Has your internet been strangely slow nowadays or someone living close to you is tapping into your Wi-Fi?
It’s not like bandwidth is easy to come by these days, and if without your consent, yours is already divided up between a few computers, a smart TV, and a couple of phones, there’s a good chance you’ll start experiencing that frustrating slower speed.
Unauthorized devices stealing your Wi-Fi is a no-no, one, because of the slowness of data connection that comes with it and two, the significant security risk that it poses.
If you are not sure if you’re experiencing Wi-Fi theft right now, there are ways to confirm that is actually the case.

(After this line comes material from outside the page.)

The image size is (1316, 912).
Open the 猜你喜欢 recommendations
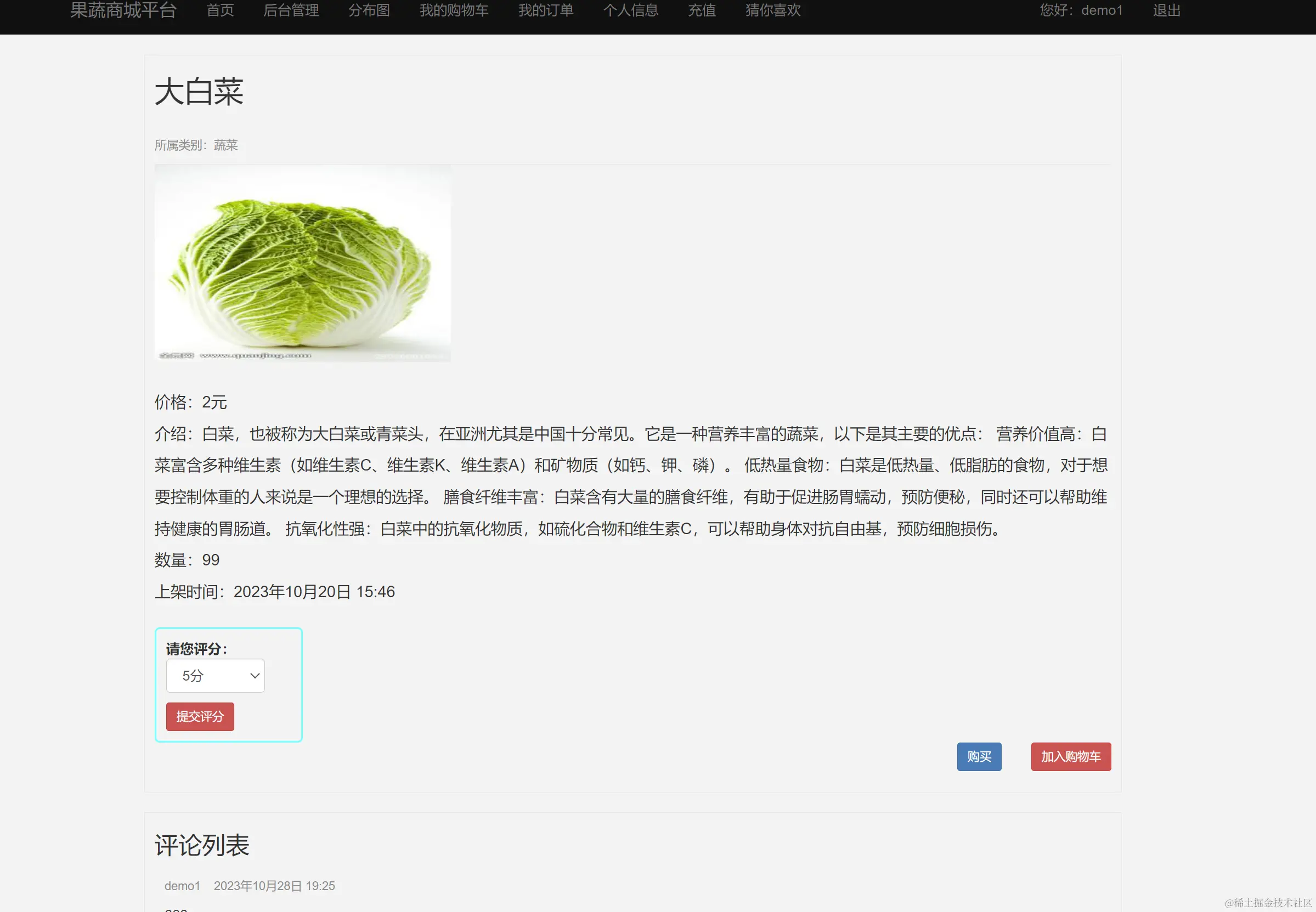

1. An App Can Be The Solution
A select number of apps are at your service to provide regular automatic searches for unusual devices logged into your Wi-Fi network. Checking those devices, especially if they’re connecting at strange times of day when you least expect, can enable you to know what’s up. A few apps that help to do this includes Wi-Fi inspector, Find, Wireless Network Watcher e.t.can
2. Access Administration Page
If you feel that someone is stealing your Wi-Fi, you have to log in to your router’s administration page. Most people get this done by typing “192.168.1.1” or “192.168.2.1” into the address bar. If you are still logged out, read up on it online as there are lots of information around on how to do that successfully. After gaining access into the admin page, find the page listing the various Media Access Control (MAC) addresses connected to your computer. Your type of router can cause different results with the location of this page, but you may find it under “wireless configuration,” “wireless status,” or in the “DHCP client” list. Using this list, you are able to count how many devices are connected to your internet. If you see 5 addresses, but you only have four devices at home, you just found a thief.

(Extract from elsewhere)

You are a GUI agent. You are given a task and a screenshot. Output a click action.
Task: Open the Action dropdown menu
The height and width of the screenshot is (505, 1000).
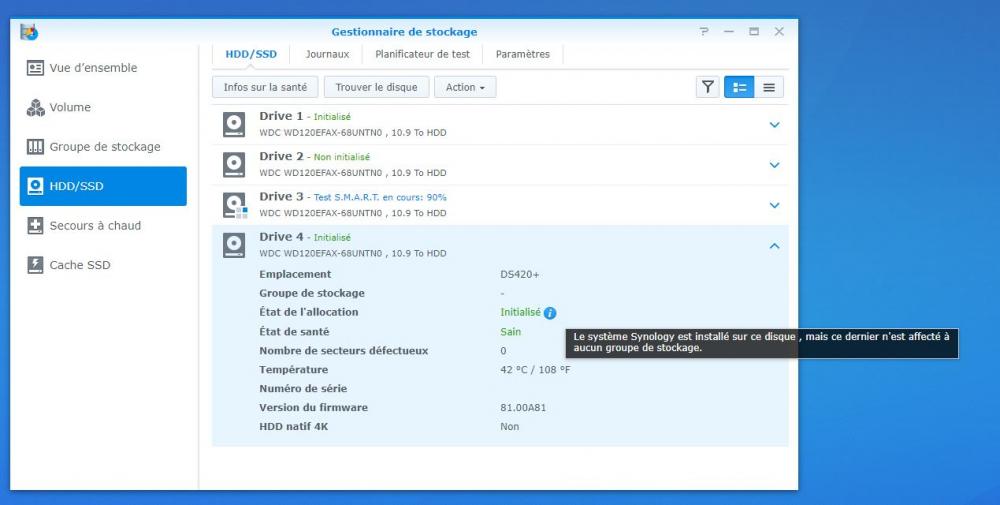[x=465, y=87]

You must note that old cell phones, gaming consoles, Wi-Fi enabled cameras, and other connected devices may be seen on the MAC address list. You are advised to gain more knowledge on which MAC address represents which device.
3. Turn On Encryption
Using 128-bit encryption is an effective way of making your connection more secured from the thieves waiting to pounce on your Wi-Fi. Locate your router settings, Turn on WPA2-PSK (sometimes it can be shown as WPA Personal), Set encryption type to AES (Advanced Encryption Standard).

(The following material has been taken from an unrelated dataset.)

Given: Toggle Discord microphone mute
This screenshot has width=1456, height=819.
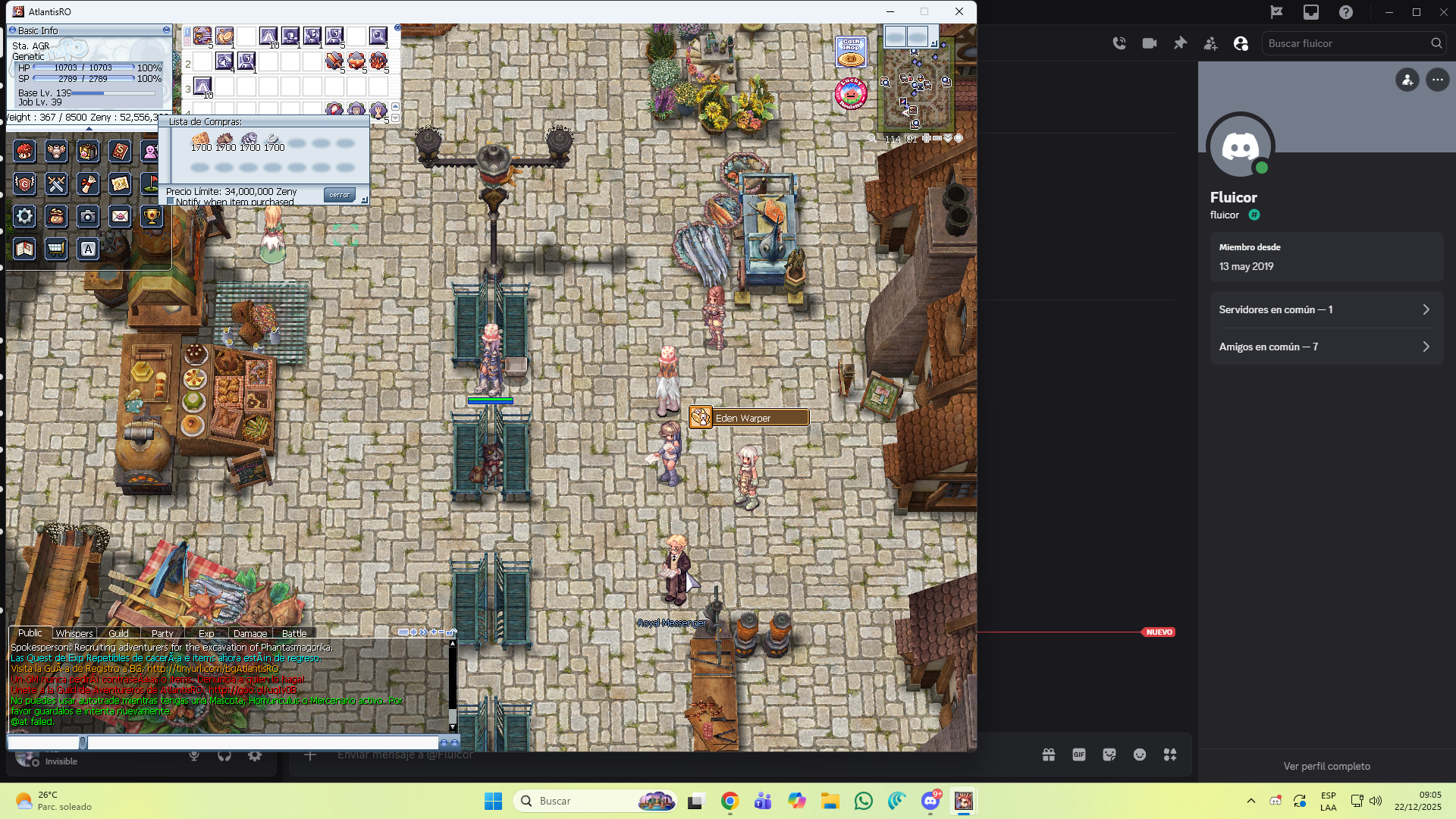Looking at the screenshot, I should point(194,755).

So, I hope this can help end such cases now and prevent more of it still to come in future.
If you have the feeling that someone is stealing your Wi-Fi, improve your security. If possible, consult local law enforcement for follow-up. If you are yet to have a password on your network, get one. If you still use the default router name and password, alter it — you can do this from the admin page on your router.